Une agence stratégique confiée à un membre de la famille
L’OTRACO exploite une agence responsable de la ligne Bujumbura–Kigoma (Tanzanie), située au marché Sioni à Bujumbura. Étrangement, cette agence n’est pas gérée par l’entreprise elle-même, mais par une personne privée : Claudine Niyomuhhoza, présentée comme une parente de Jacques Niyibizi.
Le contrat entre l’OTRACO et cette agence serait renouvelé tous les six mois, sans aucune transparence. Aucun employé de l’OTRACO ne contrôle les recettes de l’agence, ouvrant ainsi la voie à un détournement massif des fonds.
Un réseau d’agences sous contrôle privé
Le même schéma se répète dans plusieurs autres villes : Rumonge, Karonda, Nyanza, Mabanda, Musenyi, Mugina… Dans chacune de ces antennes, Jacques Niyibizi a placé des personnes qui lui sont proches, souvent sans statut officiel. La plupart des recettes collectées dans ces agences n’arrivent jamais dans la comptabilité de l’OTRACO.

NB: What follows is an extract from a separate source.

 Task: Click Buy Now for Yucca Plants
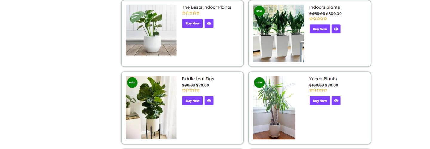click(320, 100)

Des pertes estimées à 50 millions FBu par mois
Les bus de la ligne Bujumbura–Kigoma, qui ont une capacité de 100 passagers, sont souvent déclarés comme n’en transportant que 60 ou 70. La différence est empochée illégalement. De plus, les frais collectés pour les bagages ne sont jamais déclarés. Selon nos sources, cela représente un manque à gagner d’environ 50 millions de francs burundais par mois pour l’OTRACO.
Les employés exigent que cette agence soit retirée du contrôle du cercle proche de Jacques Niyibizi et confiée soit à un agent officiel de l’OTRACO, soit à un opérateur privé sous contrat clair et supervisé.
Un nouveau projet douteux vers l’Ouganda
Parallèlement, Jacques Niyibizi préparerait l’ouverture d’une nouvelle ligne OTRACO entre Bujumbura et Kampala (Ouganda). Une fois de plus, il chercherait à confier sa gestion à un groupe privé qui lui est proche, au détriment des finances de l’entreprise.
Les employés tirent la sonnette d’alarme et appellent les autorités compétentes à intervenir urgemment pour mettre fin à ces détournements qui risquent de pousser l’OTRACO vers un effondrement total.